# Exercise goal:
From the first line to the last, please print the entries exactly, omitting pictures.

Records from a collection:
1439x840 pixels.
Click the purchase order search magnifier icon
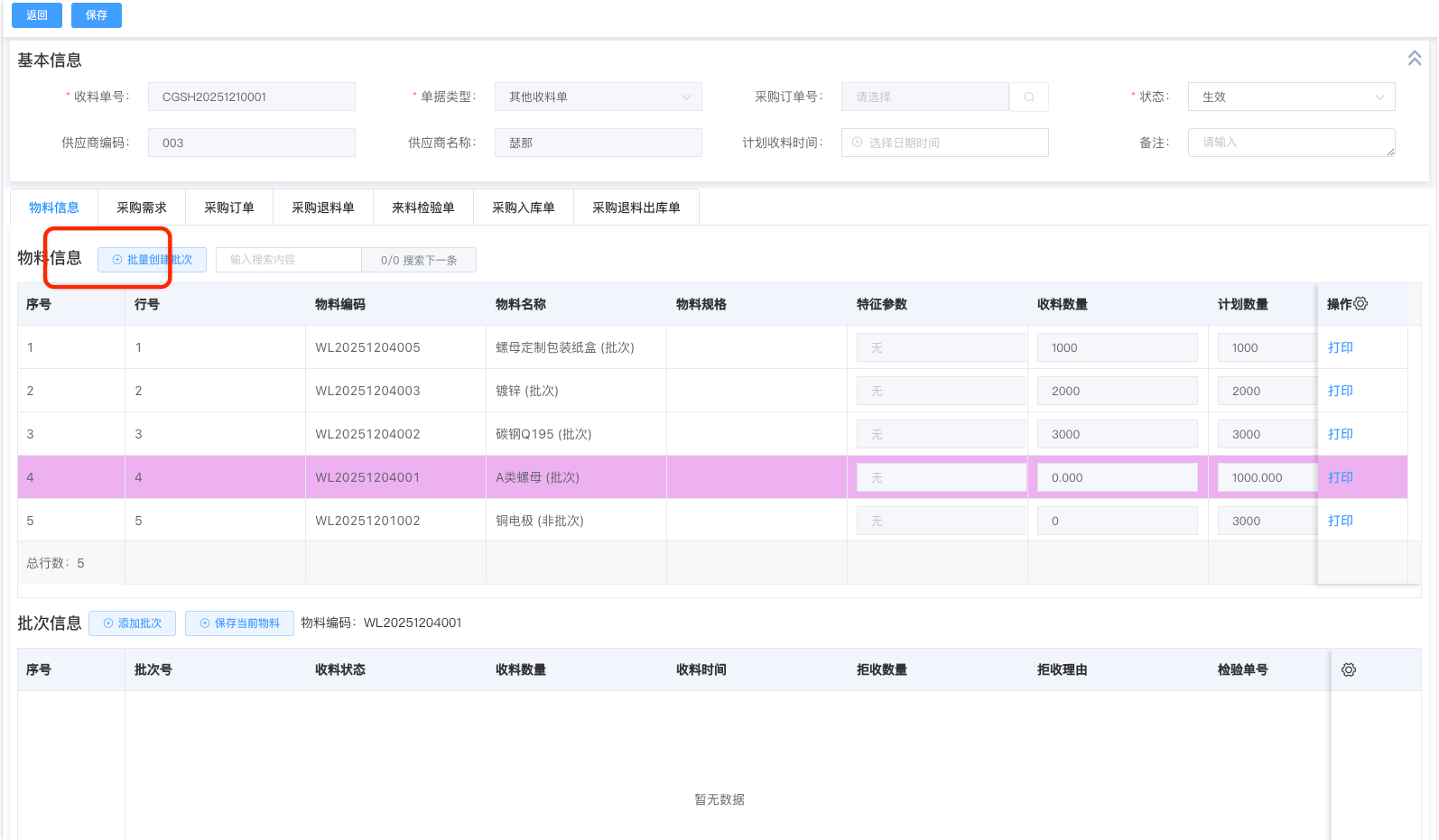1028,97
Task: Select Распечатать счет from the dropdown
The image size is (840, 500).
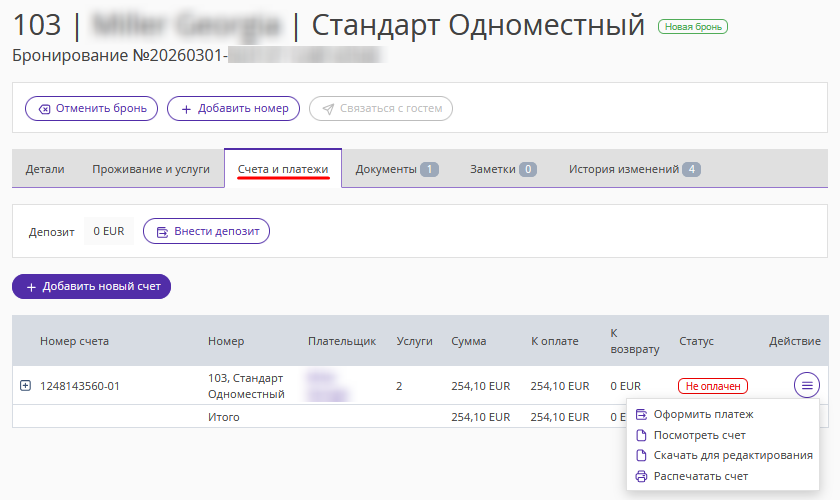Action: [x=700, y=476]
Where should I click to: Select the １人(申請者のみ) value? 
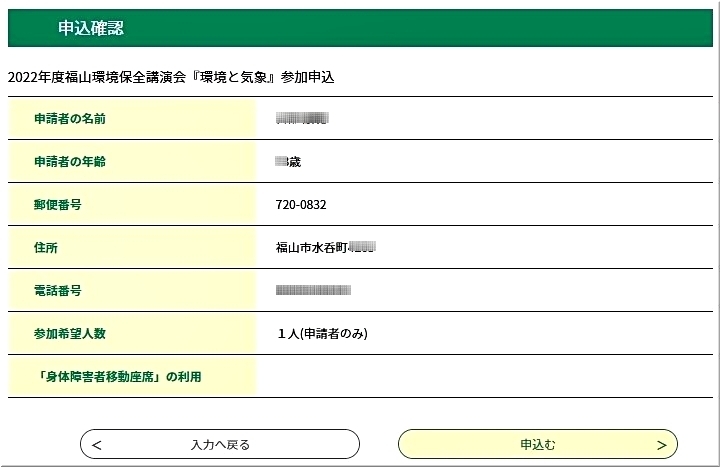pos(323,334)
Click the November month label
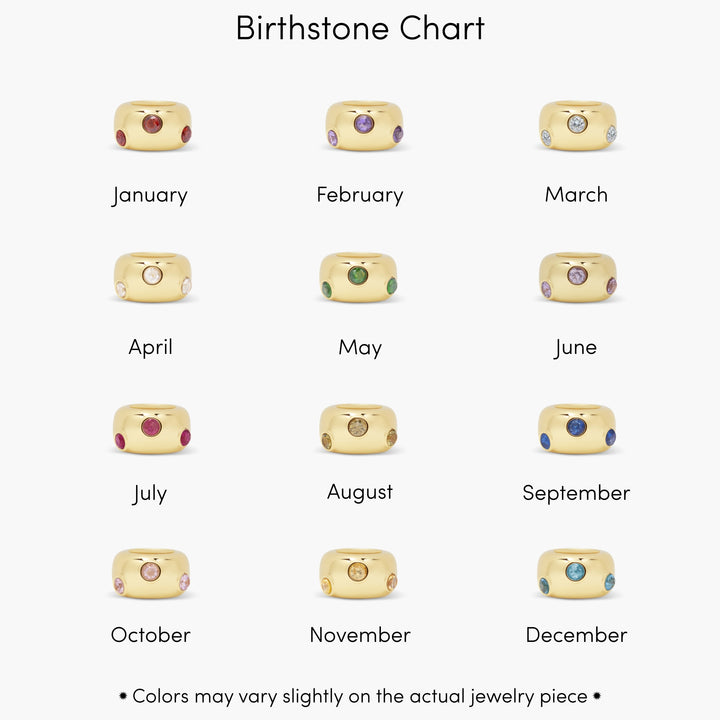Screen dimensions: 720x720 pos(360,635)
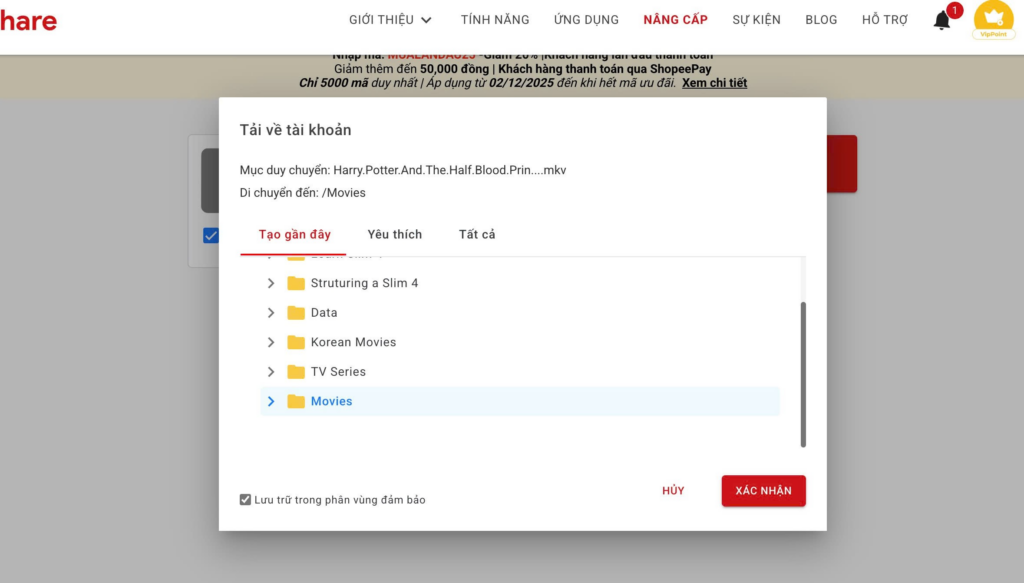Image resolution: width=1024 pixels, height=583 pixels.
Task: Expand the TV Series folder chevron
Action: 271,372
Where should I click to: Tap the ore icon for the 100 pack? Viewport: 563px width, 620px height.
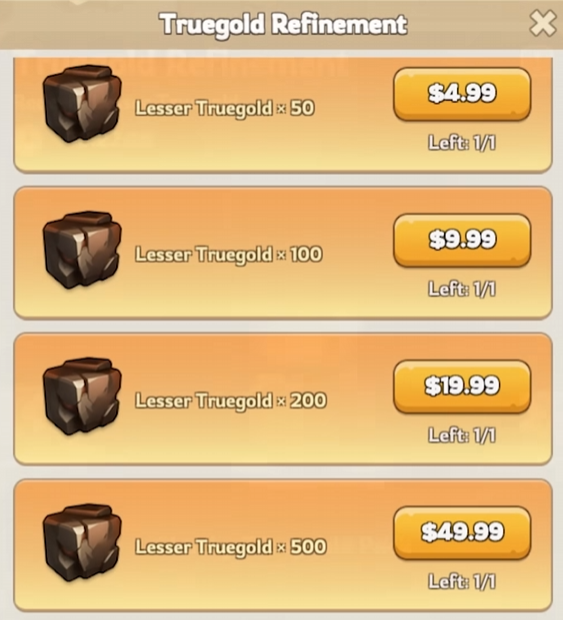coord(82,250)
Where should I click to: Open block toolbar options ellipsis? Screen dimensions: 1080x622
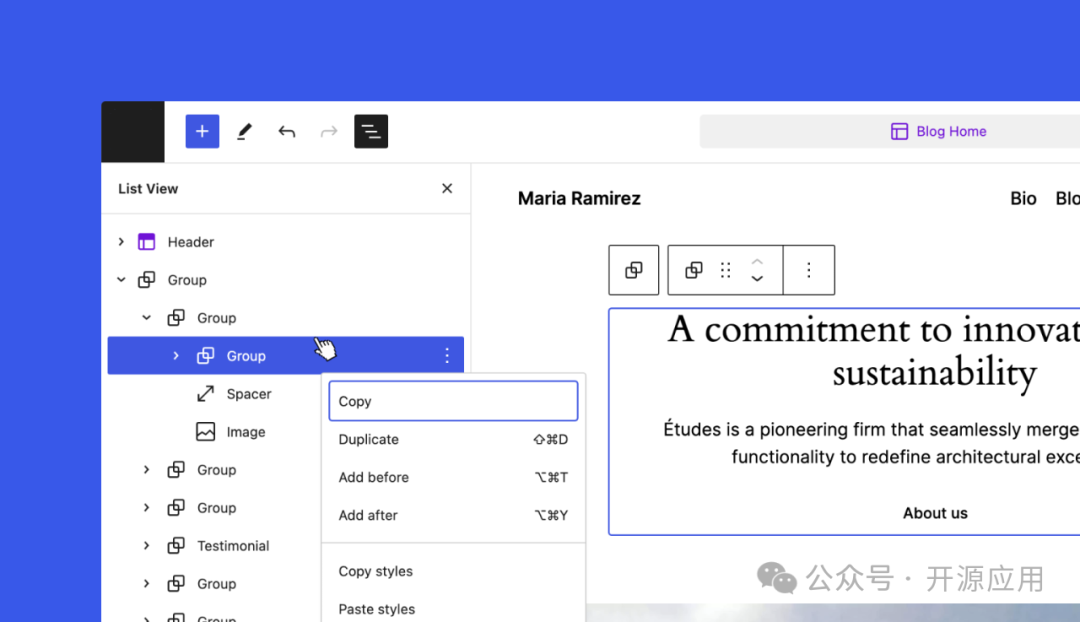click(x=809, y=270)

# Solution to the exercise:
1439x840 pixels.
Click the purchase order search magnifier icon
1028,97
Task: Select Распечатать счет from the dropdown
The image size is (840, 500).
Action: [x=700, y=476]
Where should I click to: Select the １人(申請者のみ) value? 
pos(323,334)
Click the November month label
Screen dimensions: 720x720 pos(360,635)
Image resolution: width=1024 pixels, height=583 pixels.
Task: Expand the TV Series folder chevron
Action: 271,372
Where should I click to: Tap the ore icon for the 100 pack? Viewport: 563px width, 620px height.
coord(82,250)
Where should I click to: Open block toolbar options ellipsis? Screen dimensions: 1080x622
click(x=809, y=270)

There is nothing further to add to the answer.